Despite the cancer link, betel nut addicts are chewing on in many parts of Asia. But in Taiwan, the findings have spurred a government health campaign against the nut, which is grown on palm trees across the sub-tropical island south-east of China.
"If you don't want oral cancer, the most direct way is to quit chewing betel nuts," Wu Chien-yuan, chief of cancer prevention in the Taiwan health ministry, told Reuters.
Betel nut, which contains an addictive stimulant similar to nicotine, is widely used in parts of Southeast Asia, India, Pakistan and the South Pacific as a breath freshener, a hunger antidote, a substitute for cigarettes and as a way to get high.

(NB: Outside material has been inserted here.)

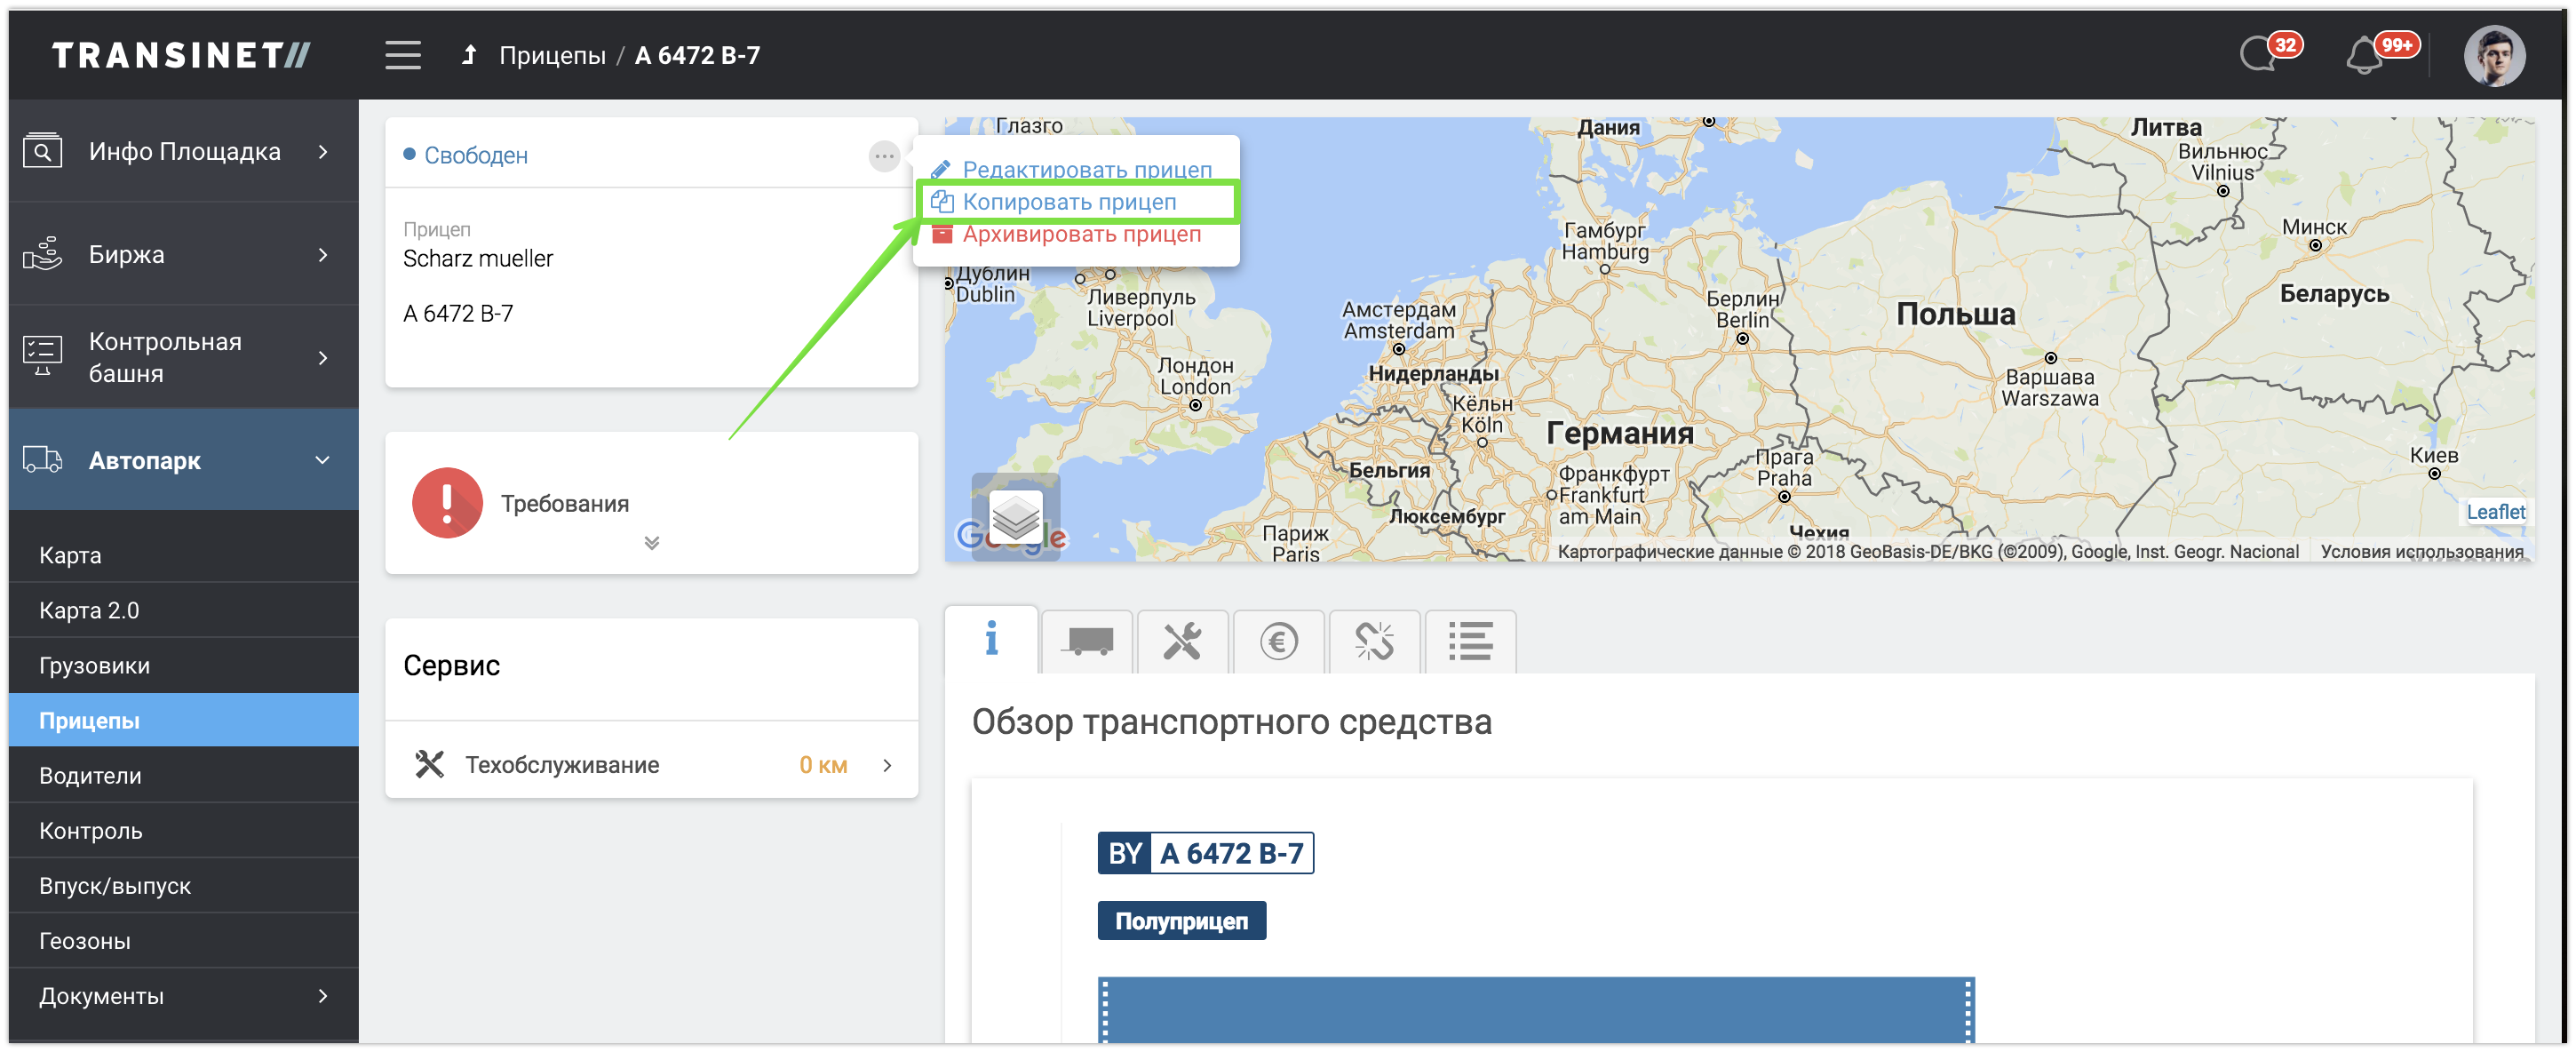Image resolution: width=2576 pixels, height=1052 pixels.
Task: Open chat messages with 32 badge
Action: click(2260, 54)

Users often chew it all day long, causing all sorts of unpleasant side-effects such as red-stained teeth and pavements covered with red spittle as many users spit out the betel nut's remnants as they chew.
"Whether it harms you is an individual thing," said Kaohsiung betel chewer Wan Chin-hsian, 35. "It's healthy to spit it out." Under pressure from the government health drive, betel nut traders and growers are seeking new uses for the nut such as soap, as the industry seeks to stay in business.
There is a lot at stake for betel nut growers as the nut is the island's second biggest crop after rice and provides more than 20,000 jobs. "Betel nut is in dispute, but the sellers still have to make a living," said Lee Su-ming, an organiser of a betel nut festival in the southern Taiwan City of Kaohsiung last month.